▶ [TASK TO COMPLETE]
Before doing anything else, copy the entries below exactly.

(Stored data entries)
=-=-=

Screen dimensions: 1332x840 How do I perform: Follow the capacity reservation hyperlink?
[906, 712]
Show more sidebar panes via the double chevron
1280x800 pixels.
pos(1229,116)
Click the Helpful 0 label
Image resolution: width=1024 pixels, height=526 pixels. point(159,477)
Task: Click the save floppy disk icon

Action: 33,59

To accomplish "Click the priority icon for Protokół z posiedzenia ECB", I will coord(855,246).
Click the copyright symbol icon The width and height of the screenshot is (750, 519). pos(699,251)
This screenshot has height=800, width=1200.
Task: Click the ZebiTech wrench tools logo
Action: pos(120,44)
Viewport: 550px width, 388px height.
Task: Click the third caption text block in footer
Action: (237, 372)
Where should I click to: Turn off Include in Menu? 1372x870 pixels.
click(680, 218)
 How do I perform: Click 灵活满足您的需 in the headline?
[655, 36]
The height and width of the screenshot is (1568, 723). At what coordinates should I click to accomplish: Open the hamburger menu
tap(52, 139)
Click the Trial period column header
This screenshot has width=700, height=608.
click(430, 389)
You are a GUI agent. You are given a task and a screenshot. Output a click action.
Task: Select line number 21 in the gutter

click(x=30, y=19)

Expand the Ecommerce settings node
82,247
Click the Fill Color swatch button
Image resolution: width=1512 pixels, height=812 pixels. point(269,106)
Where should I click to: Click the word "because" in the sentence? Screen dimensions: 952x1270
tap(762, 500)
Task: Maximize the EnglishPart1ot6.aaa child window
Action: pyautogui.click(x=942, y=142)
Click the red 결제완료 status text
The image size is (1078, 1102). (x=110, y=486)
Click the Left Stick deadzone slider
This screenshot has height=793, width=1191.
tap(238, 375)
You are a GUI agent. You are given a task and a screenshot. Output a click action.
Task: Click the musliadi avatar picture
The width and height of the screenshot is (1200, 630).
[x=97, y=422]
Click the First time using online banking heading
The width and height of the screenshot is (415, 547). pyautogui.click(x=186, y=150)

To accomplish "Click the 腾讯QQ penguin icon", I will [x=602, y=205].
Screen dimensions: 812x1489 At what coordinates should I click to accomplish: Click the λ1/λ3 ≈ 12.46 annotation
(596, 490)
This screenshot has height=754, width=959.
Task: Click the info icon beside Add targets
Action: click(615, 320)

=-=-=

▶ [YOUR SOLUTION]
Screen dimensions: 1332x840 How do I perform: Follow the capacity reservation hyperlink?
[906, 712]
Show more sidebar panes via the double chevron
1280x800 pixels.
pos(1229,116)
Click the Helpful 0 label
Image resolution: width=1024 pixels, height=526 pixels. point(159,477)
Task: Click the save floppy disk icon

Action: 33,59

To accomplish "Click the priority icon for Protokół z posiedzenia ECB", I will coord(855,246).
Click the copyright symbol icon The width and height of the screenshot is (750, 519). pos(699,251)
This screenshot has height=800, width=1200.
Task: Click the ZebiTech wrench tools logo
Action: pos(120,44)
Viewport: 550px width, 388px height.
Task: Click the third caption text block in footer
Action: (237, 372)
Where should I click to: Turn off Include in Menu? 1372x870 pixels.
click(680, 218)
 How do I perform: Click 灵活满足您的需 in the headline?
[655, 36]
The height and width of the screenshot is (1568, 723). At what coordinates should I click to accomplish: Open the hamburger menu
tap(52, 139)
Click the Trial period column header
This screenshot has width=700, height=608.
click(430, 389)
You are a GUI agent. You are given a task and a screenshot. Output a click action.
Task: Select line number 21 in the gutter

click(x=30, y=19)

Expand the Ecommerce settings node
82,247
Click the Fill Color swatch button
Image resolution: width=1512 pixels, height=812 pixels. point(269,106)
Where should I click to: Click the word "because" in the sentence? Screen dimensions: 952x1270
tap(762, 500)
Task: Maximize the EnglishPart1ot6.aaa child window
Action: pyautogui.click(x=942, y=142)
Click the red 결제완료 status text
The image size is (1078, 1102). (x=110, y=486)
Click the Left Stick deadzone slider
This screenshot has height=793, width=1191.
tap(238, 375)
You are a GUI agent. You are given a task and a screenshot. Output a click action.
Task: Click the musliadi avatar picture
The width and height of the screenshot is (1200, 630).
[x=97, y=422]
Click the First time using online banking heading
The width and height of the screenshot is (415, 547). pyautogui.click(x=186, y=150)

To accomplish "Click the 腾讯QQ penguin icon", I will [x=602, y=205].
Screen dimensions: 812x1489 At what coordinates should I click to accomplish: Click the λ1/λ3 ≈ 12.46 annotation
(596, 490)
This screenshot has height=754, width=959.
Task: Click the info icon beside Add targets
Action: click(615, 320)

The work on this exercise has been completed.